**EXERCISE REQUIREMENTS:**
From the listing below, set down exactly the lines between the one holding "Click the Trending Products graph icon" and the one holding "Given: Click the 现货黄金 (AU) chart title", inclusive. No other line is wanted.

──────── RECORDS FOR THE TASK ────────

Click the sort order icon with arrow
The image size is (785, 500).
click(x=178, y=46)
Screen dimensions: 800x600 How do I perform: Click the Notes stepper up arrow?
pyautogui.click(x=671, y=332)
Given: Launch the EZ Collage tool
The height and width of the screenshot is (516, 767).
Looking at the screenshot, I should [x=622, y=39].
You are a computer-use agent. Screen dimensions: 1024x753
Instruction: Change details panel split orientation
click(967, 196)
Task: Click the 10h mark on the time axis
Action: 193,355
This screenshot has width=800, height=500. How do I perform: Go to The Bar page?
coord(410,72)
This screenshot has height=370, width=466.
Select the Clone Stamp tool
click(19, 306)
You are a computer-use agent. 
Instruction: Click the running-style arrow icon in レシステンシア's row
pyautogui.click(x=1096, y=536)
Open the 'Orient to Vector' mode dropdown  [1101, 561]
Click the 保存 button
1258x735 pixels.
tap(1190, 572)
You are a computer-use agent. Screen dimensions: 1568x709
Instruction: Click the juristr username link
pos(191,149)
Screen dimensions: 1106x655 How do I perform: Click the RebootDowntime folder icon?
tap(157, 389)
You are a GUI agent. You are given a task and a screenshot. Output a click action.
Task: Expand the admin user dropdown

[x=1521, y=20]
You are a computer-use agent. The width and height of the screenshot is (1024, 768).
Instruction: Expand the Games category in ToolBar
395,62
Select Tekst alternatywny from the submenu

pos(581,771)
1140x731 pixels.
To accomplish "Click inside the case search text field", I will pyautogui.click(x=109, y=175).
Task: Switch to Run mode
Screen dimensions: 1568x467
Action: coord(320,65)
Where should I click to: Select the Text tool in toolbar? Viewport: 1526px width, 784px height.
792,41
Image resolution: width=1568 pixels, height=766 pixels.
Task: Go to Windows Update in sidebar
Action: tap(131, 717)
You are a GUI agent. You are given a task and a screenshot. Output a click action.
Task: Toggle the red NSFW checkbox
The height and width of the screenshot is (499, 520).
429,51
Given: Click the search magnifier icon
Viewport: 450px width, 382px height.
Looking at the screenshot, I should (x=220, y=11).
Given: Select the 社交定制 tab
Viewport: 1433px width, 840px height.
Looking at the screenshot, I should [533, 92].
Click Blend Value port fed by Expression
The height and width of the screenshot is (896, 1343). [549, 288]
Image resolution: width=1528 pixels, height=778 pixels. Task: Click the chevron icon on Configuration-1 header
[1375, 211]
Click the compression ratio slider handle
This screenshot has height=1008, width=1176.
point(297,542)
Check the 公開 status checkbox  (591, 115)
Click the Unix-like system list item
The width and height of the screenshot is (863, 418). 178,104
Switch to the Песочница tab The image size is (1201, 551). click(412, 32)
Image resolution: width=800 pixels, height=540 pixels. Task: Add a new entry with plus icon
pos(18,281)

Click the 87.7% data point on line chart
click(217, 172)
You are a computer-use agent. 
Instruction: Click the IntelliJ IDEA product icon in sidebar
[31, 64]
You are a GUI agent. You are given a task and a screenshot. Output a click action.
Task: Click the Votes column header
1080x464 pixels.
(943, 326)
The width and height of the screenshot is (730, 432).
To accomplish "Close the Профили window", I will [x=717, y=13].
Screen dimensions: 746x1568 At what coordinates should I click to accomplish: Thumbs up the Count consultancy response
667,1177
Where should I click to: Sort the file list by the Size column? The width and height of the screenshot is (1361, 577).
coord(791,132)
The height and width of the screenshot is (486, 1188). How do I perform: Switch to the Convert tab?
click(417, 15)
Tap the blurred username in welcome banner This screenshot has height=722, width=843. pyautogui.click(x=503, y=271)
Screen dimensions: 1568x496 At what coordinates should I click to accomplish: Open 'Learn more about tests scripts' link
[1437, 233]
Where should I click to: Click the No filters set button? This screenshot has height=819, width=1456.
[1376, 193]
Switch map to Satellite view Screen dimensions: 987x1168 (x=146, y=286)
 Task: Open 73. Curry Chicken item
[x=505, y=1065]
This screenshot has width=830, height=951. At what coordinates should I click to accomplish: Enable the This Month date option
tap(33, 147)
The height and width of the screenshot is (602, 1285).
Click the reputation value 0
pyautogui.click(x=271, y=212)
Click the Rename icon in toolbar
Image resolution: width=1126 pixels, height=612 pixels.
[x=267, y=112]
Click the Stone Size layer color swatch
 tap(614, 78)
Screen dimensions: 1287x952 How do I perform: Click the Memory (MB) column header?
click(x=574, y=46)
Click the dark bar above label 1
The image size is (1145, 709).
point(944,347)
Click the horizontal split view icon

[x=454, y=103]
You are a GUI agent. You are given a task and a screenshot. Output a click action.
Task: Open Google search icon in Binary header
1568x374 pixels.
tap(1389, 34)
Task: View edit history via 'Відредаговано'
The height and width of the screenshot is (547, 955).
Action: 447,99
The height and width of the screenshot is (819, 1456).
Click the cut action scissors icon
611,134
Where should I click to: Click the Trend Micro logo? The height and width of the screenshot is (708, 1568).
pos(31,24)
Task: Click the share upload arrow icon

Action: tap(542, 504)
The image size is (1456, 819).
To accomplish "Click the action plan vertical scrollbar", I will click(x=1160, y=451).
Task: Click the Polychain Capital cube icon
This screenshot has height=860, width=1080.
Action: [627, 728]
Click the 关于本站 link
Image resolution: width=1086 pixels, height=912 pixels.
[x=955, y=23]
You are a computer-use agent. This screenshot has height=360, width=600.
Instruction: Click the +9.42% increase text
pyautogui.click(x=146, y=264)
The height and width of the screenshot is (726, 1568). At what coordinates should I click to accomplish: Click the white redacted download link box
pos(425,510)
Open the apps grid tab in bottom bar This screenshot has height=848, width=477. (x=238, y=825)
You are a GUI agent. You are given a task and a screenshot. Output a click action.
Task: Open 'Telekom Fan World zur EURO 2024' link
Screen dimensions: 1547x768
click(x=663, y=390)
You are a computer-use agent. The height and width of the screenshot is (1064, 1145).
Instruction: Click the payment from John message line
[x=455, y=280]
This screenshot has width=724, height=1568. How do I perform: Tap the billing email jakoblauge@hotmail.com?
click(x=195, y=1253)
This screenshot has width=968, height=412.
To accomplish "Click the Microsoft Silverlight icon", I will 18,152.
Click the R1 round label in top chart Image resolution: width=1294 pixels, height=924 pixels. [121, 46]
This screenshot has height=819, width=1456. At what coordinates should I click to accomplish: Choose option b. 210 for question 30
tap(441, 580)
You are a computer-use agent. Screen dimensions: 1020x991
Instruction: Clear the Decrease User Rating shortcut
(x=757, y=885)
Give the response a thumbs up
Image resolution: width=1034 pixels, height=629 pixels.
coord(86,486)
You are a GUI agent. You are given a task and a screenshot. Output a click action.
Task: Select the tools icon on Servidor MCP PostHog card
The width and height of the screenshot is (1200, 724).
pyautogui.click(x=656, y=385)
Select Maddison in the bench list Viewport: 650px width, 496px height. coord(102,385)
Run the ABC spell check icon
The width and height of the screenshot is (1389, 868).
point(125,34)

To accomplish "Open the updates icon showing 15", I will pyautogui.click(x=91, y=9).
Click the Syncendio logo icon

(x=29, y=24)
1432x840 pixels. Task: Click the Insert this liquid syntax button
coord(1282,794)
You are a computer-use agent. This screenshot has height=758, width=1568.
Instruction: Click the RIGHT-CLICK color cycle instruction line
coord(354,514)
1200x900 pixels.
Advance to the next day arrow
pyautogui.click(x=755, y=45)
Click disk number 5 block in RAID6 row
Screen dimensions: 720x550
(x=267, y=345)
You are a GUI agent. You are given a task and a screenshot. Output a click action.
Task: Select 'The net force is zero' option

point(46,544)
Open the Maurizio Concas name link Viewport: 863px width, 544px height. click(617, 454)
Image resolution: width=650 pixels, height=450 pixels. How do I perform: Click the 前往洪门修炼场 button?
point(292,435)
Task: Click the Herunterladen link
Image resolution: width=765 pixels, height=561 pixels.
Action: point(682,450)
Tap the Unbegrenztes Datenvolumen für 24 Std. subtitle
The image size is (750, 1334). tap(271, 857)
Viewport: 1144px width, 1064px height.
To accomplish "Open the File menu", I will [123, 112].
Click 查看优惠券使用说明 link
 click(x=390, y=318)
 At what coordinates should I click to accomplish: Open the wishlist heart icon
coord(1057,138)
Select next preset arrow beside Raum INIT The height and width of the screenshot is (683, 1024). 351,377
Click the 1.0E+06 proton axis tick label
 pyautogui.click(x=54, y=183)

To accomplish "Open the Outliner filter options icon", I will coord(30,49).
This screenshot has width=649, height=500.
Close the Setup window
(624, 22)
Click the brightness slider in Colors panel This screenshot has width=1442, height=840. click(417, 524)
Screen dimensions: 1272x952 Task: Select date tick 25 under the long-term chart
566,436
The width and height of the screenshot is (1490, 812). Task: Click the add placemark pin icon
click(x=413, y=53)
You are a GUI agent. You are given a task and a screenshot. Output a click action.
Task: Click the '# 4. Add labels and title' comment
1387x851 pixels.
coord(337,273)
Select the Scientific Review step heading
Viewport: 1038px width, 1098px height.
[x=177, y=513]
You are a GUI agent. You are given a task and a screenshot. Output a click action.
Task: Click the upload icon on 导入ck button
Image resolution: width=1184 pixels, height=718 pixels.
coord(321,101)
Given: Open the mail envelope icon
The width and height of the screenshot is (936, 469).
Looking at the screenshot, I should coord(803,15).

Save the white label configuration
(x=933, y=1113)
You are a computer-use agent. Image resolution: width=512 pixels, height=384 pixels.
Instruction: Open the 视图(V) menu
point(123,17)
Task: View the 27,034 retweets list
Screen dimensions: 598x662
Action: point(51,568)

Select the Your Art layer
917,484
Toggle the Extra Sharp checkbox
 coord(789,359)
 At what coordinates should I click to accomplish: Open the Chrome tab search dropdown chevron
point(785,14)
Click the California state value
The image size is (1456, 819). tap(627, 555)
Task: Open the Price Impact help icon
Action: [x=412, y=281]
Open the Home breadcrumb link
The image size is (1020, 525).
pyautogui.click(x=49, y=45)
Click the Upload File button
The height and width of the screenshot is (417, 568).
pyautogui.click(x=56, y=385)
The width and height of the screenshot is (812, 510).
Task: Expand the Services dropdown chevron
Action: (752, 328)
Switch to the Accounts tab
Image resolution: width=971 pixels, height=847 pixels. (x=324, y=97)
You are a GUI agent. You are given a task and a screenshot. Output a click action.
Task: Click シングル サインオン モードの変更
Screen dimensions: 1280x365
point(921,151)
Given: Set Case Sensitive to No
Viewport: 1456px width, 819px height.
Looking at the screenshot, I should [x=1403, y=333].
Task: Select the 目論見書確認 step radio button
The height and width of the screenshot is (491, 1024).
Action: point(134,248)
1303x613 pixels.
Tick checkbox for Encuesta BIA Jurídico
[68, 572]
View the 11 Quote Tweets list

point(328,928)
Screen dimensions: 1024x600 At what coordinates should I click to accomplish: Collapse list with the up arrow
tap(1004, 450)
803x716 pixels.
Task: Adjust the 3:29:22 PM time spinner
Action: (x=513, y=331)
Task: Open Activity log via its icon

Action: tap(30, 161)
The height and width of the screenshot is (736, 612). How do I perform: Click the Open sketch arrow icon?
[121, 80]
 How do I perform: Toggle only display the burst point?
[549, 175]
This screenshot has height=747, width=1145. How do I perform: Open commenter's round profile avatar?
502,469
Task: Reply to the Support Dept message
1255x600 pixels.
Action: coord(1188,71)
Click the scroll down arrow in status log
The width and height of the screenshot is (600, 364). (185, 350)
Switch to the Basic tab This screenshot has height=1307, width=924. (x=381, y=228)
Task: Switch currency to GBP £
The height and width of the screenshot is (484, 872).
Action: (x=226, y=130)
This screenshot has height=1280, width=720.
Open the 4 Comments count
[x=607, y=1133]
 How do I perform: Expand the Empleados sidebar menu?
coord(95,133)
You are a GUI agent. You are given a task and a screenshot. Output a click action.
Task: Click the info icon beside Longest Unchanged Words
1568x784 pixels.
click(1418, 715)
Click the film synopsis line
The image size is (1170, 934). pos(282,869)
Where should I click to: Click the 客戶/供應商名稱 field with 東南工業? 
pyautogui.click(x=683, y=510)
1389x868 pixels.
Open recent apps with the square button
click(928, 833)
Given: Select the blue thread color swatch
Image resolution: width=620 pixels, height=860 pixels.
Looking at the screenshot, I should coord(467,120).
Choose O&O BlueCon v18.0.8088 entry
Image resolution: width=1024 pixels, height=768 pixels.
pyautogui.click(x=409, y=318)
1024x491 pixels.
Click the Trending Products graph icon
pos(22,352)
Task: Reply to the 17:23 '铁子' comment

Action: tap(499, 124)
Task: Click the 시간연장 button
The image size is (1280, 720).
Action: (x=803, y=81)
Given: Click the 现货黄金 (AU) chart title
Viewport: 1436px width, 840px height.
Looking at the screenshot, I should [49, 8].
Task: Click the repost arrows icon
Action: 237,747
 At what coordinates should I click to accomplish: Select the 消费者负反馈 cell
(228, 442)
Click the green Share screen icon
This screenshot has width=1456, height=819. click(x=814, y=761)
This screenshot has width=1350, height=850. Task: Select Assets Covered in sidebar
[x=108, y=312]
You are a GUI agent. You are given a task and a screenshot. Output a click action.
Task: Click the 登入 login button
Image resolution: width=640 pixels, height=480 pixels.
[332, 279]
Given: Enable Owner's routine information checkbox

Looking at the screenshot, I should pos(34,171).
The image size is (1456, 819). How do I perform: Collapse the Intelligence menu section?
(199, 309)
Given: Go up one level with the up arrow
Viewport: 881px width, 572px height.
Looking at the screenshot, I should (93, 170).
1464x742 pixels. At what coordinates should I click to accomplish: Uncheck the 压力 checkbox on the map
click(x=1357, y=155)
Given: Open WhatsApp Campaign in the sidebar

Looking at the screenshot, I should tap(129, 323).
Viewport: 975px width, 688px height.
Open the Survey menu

────────

**YOUR RESPONSE:**
Click the Trending Products graph icon
pos(22,352)
Task: Reply to the 17:23 '铁子' comment

Action: tap(499, 124)
Task: Click the 시간연장 button
The image size is (1280, 720).
Action: (x=803, y=81)
Given: Click the 现货黄金 (AU) chart title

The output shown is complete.